(Work required)
Give back every record that follows, exactly as written.

(Provided data)
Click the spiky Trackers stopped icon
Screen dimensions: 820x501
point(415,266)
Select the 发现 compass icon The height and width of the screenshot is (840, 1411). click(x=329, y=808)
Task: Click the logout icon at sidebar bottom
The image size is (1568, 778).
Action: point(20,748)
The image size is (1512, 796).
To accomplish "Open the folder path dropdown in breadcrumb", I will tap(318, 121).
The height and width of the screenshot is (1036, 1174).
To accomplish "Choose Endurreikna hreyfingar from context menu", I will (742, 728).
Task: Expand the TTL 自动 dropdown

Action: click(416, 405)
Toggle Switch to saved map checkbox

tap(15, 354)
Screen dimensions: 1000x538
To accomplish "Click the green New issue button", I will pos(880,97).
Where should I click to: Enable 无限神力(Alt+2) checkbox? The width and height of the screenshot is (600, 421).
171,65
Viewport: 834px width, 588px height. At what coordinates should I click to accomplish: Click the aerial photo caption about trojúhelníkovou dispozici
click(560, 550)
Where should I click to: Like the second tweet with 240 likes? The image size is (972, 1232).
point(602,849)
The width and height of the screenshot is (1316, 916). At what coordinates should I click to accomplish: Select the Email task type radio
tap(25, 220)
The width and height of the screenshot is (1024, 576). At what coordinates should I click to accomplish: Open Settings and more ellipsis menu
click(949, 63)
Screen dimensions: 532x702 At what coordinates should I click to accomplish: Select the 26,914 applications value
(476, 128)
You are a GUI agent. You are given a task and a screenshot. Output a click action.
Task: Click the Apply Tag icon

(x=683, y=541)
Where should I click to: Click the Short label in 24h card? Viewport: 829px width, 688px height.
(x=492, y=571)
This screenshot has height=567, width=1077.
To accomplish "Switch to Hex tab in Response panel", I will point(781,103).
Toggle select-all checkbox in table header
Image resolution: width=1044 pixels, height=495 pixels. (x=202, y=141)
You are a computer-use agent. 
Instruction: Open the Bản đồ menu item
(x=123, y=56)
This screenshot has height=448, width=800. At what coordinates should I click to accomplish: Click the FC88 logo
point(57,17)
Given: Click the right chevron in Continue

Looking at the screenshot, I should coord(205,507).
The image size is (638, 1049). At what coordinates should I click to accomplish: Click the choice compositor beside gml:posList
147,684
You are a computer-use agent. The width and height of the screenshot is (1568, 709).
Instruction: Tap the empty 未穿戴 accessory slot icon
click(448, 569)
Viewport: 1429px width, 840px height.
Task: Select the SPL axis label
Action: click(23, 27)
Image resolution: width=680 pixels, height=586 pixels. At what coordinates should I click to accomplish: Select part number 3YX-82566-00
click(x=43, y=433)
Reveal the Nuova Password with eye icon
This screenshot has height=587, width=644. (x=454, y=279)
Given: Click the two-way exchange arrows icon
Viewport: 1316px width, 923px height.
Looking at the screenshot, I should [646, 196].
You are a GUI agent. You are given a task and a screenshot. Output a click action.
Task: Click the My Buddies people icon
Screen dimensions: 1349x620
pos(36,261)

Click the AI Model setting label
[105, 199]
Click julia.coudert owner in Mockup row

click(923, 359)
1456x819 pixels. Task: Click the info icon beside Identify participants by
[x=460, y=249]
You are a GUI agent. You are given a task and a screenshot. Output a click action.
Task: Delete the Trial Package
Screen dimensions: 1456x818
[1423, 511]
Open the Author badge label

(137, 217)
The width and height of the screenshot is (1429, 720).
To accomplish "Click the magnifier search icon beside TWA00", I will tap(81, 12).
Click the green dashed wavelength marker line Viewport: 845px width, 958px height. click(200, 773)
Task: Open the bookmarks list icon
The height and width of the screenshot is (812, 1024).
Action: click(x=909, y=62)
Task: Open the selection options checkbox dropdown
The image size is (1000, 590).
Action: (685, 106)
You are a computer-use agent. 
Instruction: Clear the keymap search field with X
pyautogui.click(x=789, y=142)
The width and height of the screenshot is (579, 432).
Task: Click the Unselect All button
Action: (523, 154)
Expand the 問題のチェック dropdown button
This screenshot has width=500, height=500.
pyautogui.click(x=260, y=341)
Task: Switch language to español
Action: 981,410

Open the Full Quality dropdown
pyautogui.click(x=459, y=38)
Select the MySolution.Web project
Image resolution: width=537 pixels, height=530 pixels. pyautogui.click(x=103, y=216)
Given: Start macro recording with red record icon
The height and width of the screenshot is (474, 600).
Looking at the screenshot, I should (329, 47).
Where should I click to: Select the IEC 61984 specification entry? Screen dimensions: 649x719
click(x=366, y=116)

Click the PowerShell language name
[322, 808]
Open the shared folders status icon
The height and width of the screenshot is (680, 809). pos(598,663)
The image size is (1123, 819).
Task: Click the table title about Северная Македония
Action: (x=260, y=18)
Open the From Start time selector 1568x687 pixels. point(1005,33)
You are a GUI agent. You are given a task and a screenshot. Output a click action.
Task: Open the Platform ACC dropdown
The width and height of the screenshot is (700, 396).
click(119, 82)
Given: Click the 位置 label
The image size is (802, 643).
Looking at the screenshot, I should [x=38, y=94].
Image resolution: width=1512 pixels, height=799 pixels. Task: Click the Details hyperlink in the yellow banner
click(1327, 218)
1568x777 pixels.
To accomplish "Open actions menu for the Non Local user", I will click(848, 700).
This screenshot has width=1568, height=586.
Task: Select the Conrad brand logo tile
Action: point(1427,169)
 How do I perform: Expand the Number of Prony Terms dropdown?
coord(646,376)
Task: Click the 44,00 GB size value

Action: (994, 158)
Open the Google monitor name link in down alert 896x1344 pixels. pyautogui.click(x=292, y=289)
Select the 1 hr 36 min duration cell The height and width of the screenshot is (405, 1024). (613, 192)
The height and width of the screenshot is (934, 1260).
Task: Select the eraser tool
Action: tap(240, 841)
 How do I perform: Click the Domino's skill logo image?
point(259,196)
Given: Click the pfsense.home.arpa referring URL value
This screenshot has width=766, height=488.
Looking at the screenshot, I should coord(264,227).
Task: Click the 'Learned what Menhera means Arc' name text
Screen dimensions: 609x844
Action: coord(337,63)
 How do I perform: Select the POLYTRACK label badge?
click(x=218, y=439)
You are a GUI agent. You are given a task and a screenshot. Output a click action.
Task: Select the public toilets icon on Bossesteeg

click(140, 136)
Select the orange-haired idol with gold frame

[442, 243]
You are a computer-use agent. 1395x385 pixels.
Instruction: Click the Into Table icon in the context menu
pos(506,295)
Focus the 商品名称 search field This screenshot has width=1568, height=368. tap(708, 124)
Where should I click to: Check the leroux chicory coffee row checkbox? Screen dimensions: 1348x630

(Solution for this problem)
Click the spiky Trackers stopped icon
Screen dimensions: 820x501
point(415,266)
Select the 发现 compass icon The height and width of the screenshot is (840, 1411). click(x=329, y=808)
Task: Click the logout icon at sidebar bottom
The image size is (1568, 778).
Action: point(20,748)
The image size is (1512, 796).
To accomplish "Open the folder path dropdown in breadcrumb", I will tap(318, 121).
The height and width of the screenshot is (1036, 1174).
To accomplish "Choose Endurreikna hreyfingar from context menu", I will (742, 728).
Task: Expand the TTL 自动 dropdown

Action: click(416, 405)
Toggle Switch to saved map checkbox

tap(15, 354)
Screen dimensions: 1000x538
To accomplish "Click the green New issue button", I will pos(880,97).
Where should I click to: Enable 无限神力(Alt+2) checkbox? The width and height of the screenshot is (600, 421).
171,65
Viewport: 834px width, 588px height. At what coordinates should I click to accomplish: Click the aerial photo caption about trojúhelníkovou dispozici
click(560, 550)
Where should I click to: Like the second tweet with 240 likes? The image size is (972, 1232).
point(602,849)
The width and height of the screenshot is (1316, 916). At what coordinates should I click to accomplish: Select the Email task type radio
tap(25, 220)
The width and height of the screenshot is (1024, 576). At what coordinates should I click to accomplish: Open Settings and more ellipsis menu
click(949, 63)
Screen dimensions: 532x702 At what coordinates should I click to accomplish: Select the 26,914 applications value
(476, 128)
You are a GUI agent. You are given a task and a screenshot. Output a click action.
Task: Click the Apply Tag icon

(x=683, y=541)
Where should I click to: Click the Short label in 24h card? Viewport: 829px width, 688px height.
(x=492, y=571)
This screenshot has height=567, width=1077.
To accomplish "Switch to Hex tab in Response panel", I will point(781,103).
Toggle select-all checkbox in table header
Image resolution: width=1044 pixels, height=495 pixels. (x=202, y=141)
You are a computer-use agent. 
Instruction: Open the Bản đồ menu item
(x=123, y=56)
This screenshot has height=448, width=800. At what coordinates should I click to accomplish: Click the FC88 logo
point(57,17)
Given: Click the right chevron in Continue

Looking at the screenshot, I should coord(205,507).
The image size is (638, 1049). At what coordinates should I click to accomplish: Click the choice compositor beside gml:posList
147,684
You are a computer-use agent. The width and height of the screenshot is (1568, 709).
Instruction: Tap the empty 未穿戴 accessory slot icon
click(448, 569)
Viewport: 1429px width, 840px height.
Task: Select the SPL axis label
Action: click(23, 27)
Image resolution: width=680 pixels, height=586 pixels. At what coordinates should I click to accomplish: Select part number 3YX-82566-00
click(x=43, y=433)
Reveal the Nuova Password with eye icon
This screenshot has height=587, width=644. (x=454, y=279)
Given: Click the two-way exchange arrows icon
Viewport: 1316px width, 923px height.
Looking at the screenshot, I should [646, 196].
You are a GUI agent. You are given a task and a screenshot. Output a click action.
Task: Click the My Buddies people icon
Screen dimensions: 1349x620
pos(36,261)

Click the AI Model setting label
[105, 199]
Click julia.coudert owner in Mockup row

click(923, 359)
1456x819 pixels. Task: Click the info icon beside Identify participants by
[x=460, y=249]
You are a GUI agent. You are given a task and a screenshot. Output a click action.
Task: Delete the Trial Package
Screen dimensions: 1456x818
[1423, 511]
Open the Author badge label

(137, 217)
The width and height of the screenshot is (1429, 720).
To accomplish "Click the magnifier search icon beside TWA00", I will tap(81, 12).
Click the green dashed wavelength marker line Viewport: 845px width, 958px height. click(200, 773)
Task: Open the bookmarks list icon
The height and width of the screenshot is (812, 1024).
Action: click(x=909, y=62)
Task: Open the selection options checkbox dropdown
The image size is (1000, 590).
Action: (685, 106)
You are a computer-use agent. 
Instruction: Clear the keymap search field with X
pyautogui.click(x=789, y=142)
The width and height of the screenshot is (579, 432).
Task: Click the Unselect All button
Action: (523, 154)
Expand the 問題のチェック dropdown button
This screenshot has width=500, height=500.
pyautogui.click(x=260, y=341)
Task: Switch language to español
Action: 981,410

Open the Full Quality dropdown
pyautogui.click(x=459, y=38)
Select the MySolution.Web project
Image resolution: width=537 pixels, height=530 pixels. pyautogui.click(x=103, y=216)
Given: Start macro recording with red record icon
The height and width of the screenshot is (474, 600).
Looking at the screenshot, I should (329, 47).
Where should I click to: Select the IEC 61984 specification entry? Screen dimensions: 649x719
click(x=366, y=116)

Click the PowerShell language name
[322, 808]
Open the shared folders status icon
The height and width of the screenshot is (680, 809). pos(598,663)
The image size is (1123, 819).
Task: Click the table title about Северная Македония
Action: (x=260, y=18)
Open the From Start time selector 1568x687 pixels. point(1005,33)
You are a GUI agent. You are given a task and a screenshot. Output a click action.
Task: Open the Platform ACC dropdown
The width and height of the screenshot is (700, 396).
click(119, 82)
Given: Click the 位置 label
The image size is (802, 643).
Looking at the screenshot, I should [x=38, y=94].
Image resolution: width=1512 pixels, height=799 pixels. Task: Click the Details hyperlink in the yellow banner
click(1327, 218)
1568x777 pixels.
To accomplish "Open actions menu for the Non Local user", I will click(848, 700).
This screenshot has width=1568, height=586.
Task: Select the Conrad brand logo tile
Action: point(1427,169)
 How do I perform: Expand the Number of Prony Terms dropdown?
coord(646,376)
Task: Click the 44,00 GB size value

Action: (994, 158)
Open the Google monitor name link in down alert 896x1344 pixels. pyautogui.click(x=292, y=289)
Select the 1 hr 36 min duration cell The height and width of the screenshot is (405, 1024). (613, 192)
The height and width of the screenshot is (934, 1260).
Task: Select the eraser tool
Action: tap(240, 841)
 How do I perform: Click the Domino's skill logo image?
point(259,196)
Given: Click the pfsense.home.arpa referring URL value
This screenshot has width=766, height=488.
Looking at the screenshot, I should coord(264,227).
Task: Click the 'Learned what Menhera means Arc' name text
Screen dimensions: 609x844
Action: coord(337,63)
 How do I perform: Select the POLYTRACK label badge?
click(x=218, y=439)
You are a GUI agent. You are given a task and a screenshot. Output a click action.
Task: Select the public toilets icon on Bossesteeg

click(140, 136)
Select the orange-haired idol with gold frame

[442, 243]
You are a computer-use agent. 1395x385 pixels.
Instruction: Click the Into Table icon in the context menu
pos(506,295)
Focus the 商品名称 search field This screenshot has width=1568, height=368. tap(708, 124)
Where should I click to: Check the leroux chicory coffee row checkbox? Screen dimensions: 1348x630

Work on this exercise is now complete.